10. “Every storm is an argument to change the vulnerability of our community,” Young said. “Storms tell you where the problems are.”

7.5-foot_flood_Boston_Harbor_AssociationBoston under a hypothetical-but-expected flood (from Boston Harbor Associates data).

Deepsea change

Alvin

When the deepsea research submersible Alvin was commissioned in 1964, undersea exploration carried a strong flavor of direct human exploration. That summer as Alvin made its first dives, the U.S. Navy also launched its Sealab I underwater habit, a successful pioneer in saturation diving.

Sealab I has long been a museum piece. But Alvin, still owned by the Navy and operated by the Woods Hole Oceanographic Institution (WHOI), keeps going.

The first half of its career, which received the most public attention, is nicely summarized in Water Baby by Victoria Kaharl (a classmate of mine at journalism school).

In 1966, the sub made the world a tad less worrying by finding a hydrogen bomb that had sunk to the bottom of the Mediterranean, and helping in the bomb’s recovery.

Alvin had another widely memorable moment in 1968 when it sank, sans crew. When it was recovered in 1969, “lunches left on board were soggy but edible,” a WHOI history notes. “Discovery that near-freezing temperatures and the lack of decaying oxygen at depth aided preservation opened up new areas of biological and chemical research.”

But the sub’s greatest scientific contribution arguably came with its 1977 dives to warm-water seafloor vents more than 8,000 feet down off the Galapagos Islands. Scientists onboard watched clams living, well, as happily as clams, in an ecosystem built on chemosynthesis rather than photosynthesis.

In 1986, the sub enjoyed its highest moment of popular fame in the first human visits to the wreck of the Titanic.

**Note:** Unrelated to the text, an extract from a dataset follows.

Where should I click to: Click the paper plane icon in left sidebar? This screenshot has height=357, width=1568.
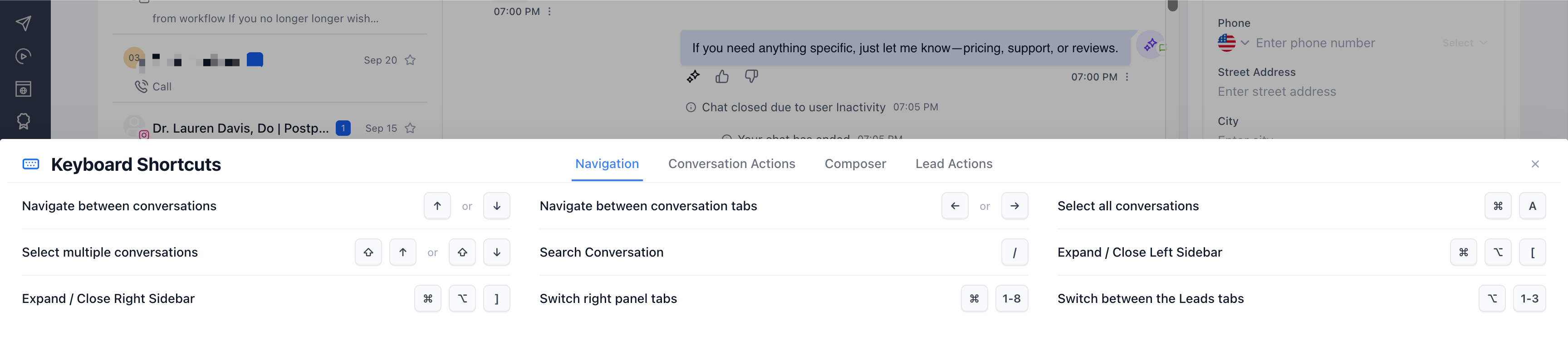23,23
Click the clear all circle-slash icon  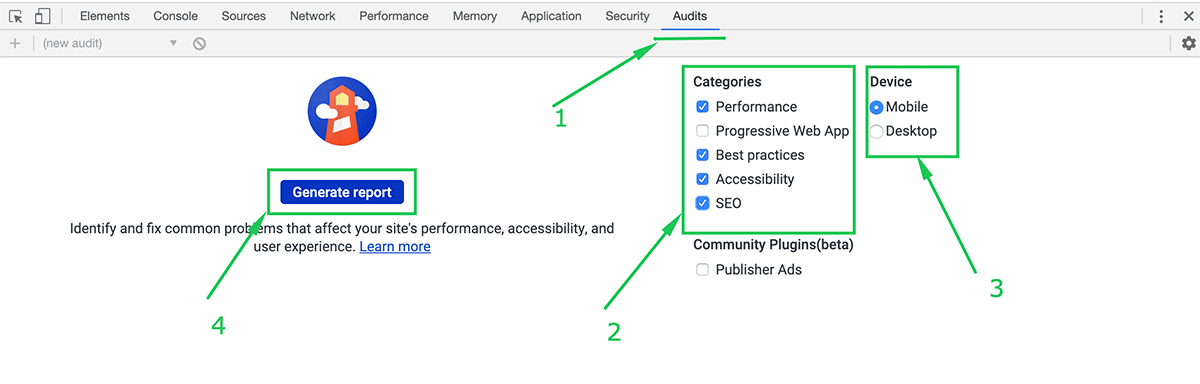pyautogui.click(x=200, y=43)
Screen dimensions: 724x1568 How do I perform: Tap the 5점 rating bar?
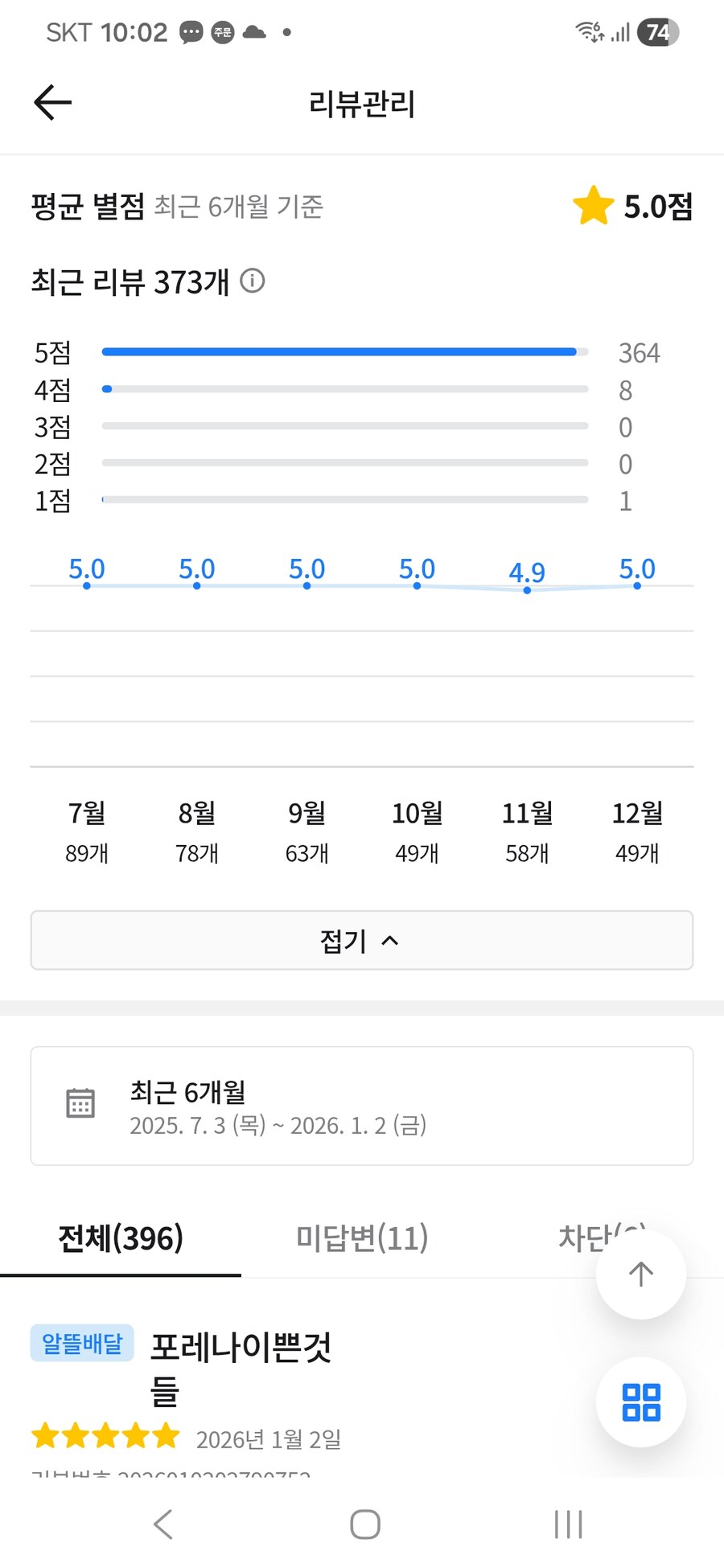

Since then Alvin has mostly quietly plugged away, to a total of more than 4,600 dives. And it has become like an ax that has had two heads and seven handles. It has no original parts. Its most recent overhaul was a $41 million job completed last year, with a larger titanium sphere for the crew, better imaging equipment and other goodies.

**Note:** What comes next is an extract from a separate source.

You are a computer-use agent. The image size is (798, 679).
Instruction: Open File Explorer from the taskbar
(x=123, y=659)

Over all these decades, oceanography has seen even more stunning advances in undersea unmanned research equipment, going beyond simple towed devices into highly sophisticated remotely operated vehicles (ROVs), autonomous underwater vehicles (AUVs), undersea gliders and a colorful collection of other specialized undersea beasts. These vehicles can not only go where no man has gone before, but where no manned submersible will ever go, for reasons of logistics and safety.

Alvin is the last manned deepsea submersible in the U.S. fleet, and today’s tight National Science Foundation research budgets ensure that its role is under debate—most recently in a report released yesterday by the National Research Council.

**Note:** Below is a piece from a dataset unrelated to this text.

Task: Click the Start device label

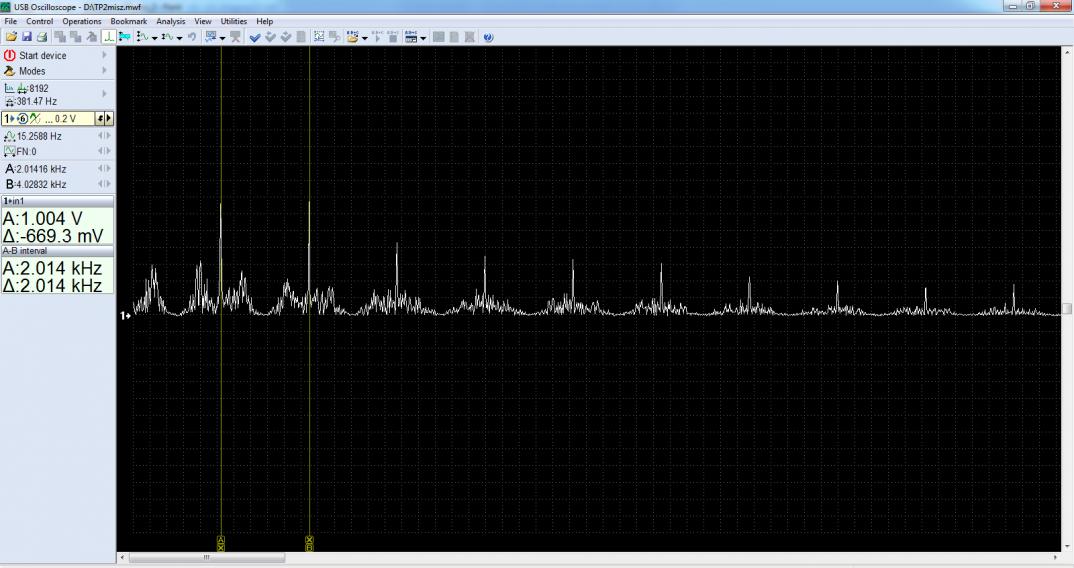Action: tap(43, 56)
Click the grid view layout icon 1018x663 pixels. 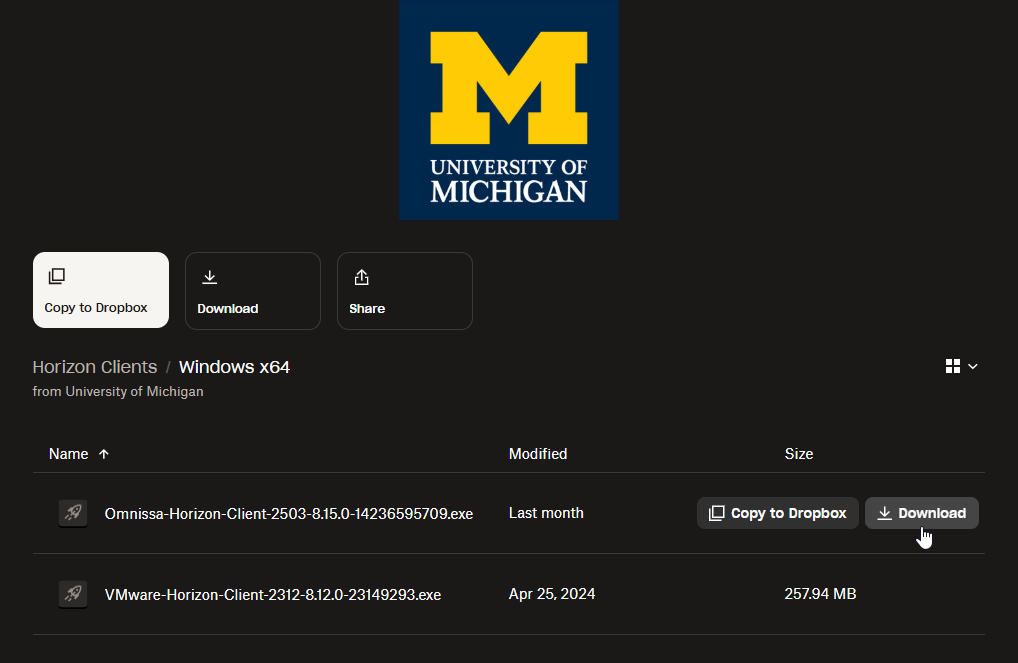(x=952, y=367)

An expert group that included Don Walsh (who piloted the bathyscape Trieste to the bottom of the Mariana Trench in 1960) found that Alvin remains highly useful but not critical to the highest priorities for U.S. ocean science in the next decade. “This is due to the greatly increased capabilities and availability of ROVs, AUVs, and gliders,” the report says.

Probably more importantly, the NRC report adds, Alvin’s dedicated support ship Atlantis, one of the last big research vessels left in the fleet, might be employed more profitably in other scientific projects.

When Alvin eventually retires, probably quite a few years from now, the scientific and budget reasons will be solid.

But we’ll regret the loss of opportunities of direct human witnessing to the unknown, like the one on that sunny day off the Galapagos in February 1977.

We can picture Alvin’s original support ship Lulu (a funky catamaran built on two surplus minesweeping pontoons) trudging over to an area where a towed camera vehicle had reported a spike in water temperature and brought up photos of clam and mussel shells near the spike.

Near daybreak, pilot Jack Donnelly joined geochemist Jack Corliss and geologist Tjeerd van Andel (there were no biologists on the cruise) and Alvin headed down. The three men could see that living clams surrounded the shimmering water where hot water poured up from the seafloor. And they could confirm the discovery that would change our understanding of life on earth.